Extracted data entries:
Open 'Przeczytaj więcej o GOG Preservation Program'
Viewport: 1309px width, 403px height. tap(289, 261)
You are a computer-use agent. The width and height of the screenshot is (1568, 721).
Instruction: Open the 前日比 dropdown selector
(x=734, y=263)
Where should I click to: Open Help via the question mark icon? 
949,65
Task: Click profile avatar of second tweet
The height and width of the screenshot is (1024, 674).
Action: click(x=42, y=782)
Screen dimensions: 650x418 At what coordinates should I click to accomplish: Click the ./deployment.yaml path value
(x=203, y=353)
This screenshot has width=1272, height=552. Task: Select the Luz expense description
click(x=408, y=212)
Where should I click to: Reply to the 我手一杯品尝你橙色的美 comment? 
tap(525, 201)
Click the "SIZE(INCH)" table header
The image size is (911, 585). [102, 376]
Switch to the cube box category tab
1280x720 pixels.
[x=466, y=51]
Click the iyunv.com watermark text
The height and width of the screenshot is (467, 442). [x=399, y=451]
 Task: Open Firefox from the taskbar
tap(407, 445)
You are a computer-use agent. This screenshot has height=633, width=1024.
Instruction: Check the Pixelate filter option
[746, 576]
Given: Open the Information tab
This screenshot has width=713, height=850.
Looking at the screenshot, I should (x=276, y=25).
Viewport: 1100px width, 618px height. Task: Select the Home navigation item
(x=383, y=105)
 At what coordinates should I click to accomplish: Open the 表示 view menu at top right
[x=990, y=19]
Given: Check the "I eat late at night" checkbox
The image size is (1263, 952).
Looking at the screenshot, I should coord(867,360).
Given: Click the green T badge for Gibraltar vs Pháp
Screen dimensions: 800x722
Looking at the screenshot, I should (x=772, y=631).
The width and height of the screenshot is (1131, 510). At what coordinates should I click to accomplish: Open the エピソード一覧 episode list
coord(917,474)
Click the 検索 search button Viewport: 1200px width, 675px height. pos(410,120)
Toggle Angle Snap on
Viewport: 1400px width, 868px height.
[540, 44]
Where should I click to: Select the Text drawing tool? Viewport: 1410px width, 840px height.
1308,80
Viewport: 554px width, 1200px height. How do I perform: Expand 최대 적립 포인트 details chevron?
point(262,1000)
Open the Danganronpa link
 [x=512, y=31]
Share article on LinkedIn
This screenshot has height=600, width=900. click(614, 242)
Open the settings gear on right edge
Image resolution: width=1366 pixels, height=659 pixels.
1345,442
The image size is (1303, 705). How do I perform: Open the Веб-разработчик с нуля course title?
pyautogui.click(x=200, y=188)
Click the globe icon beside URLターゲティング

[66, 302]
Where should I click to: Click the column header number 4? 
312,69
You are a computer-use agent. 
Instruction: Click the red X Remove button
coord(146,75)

Assignment - For each line in the entries that contains the string "computer", make a copy.

Exercise solution -
You are a computer-use agent. The width and height of the screenshot is (1568, 721).
You are a computer-use agent. This screenshot has height=633, width=1024.
You are a computer-use agent. 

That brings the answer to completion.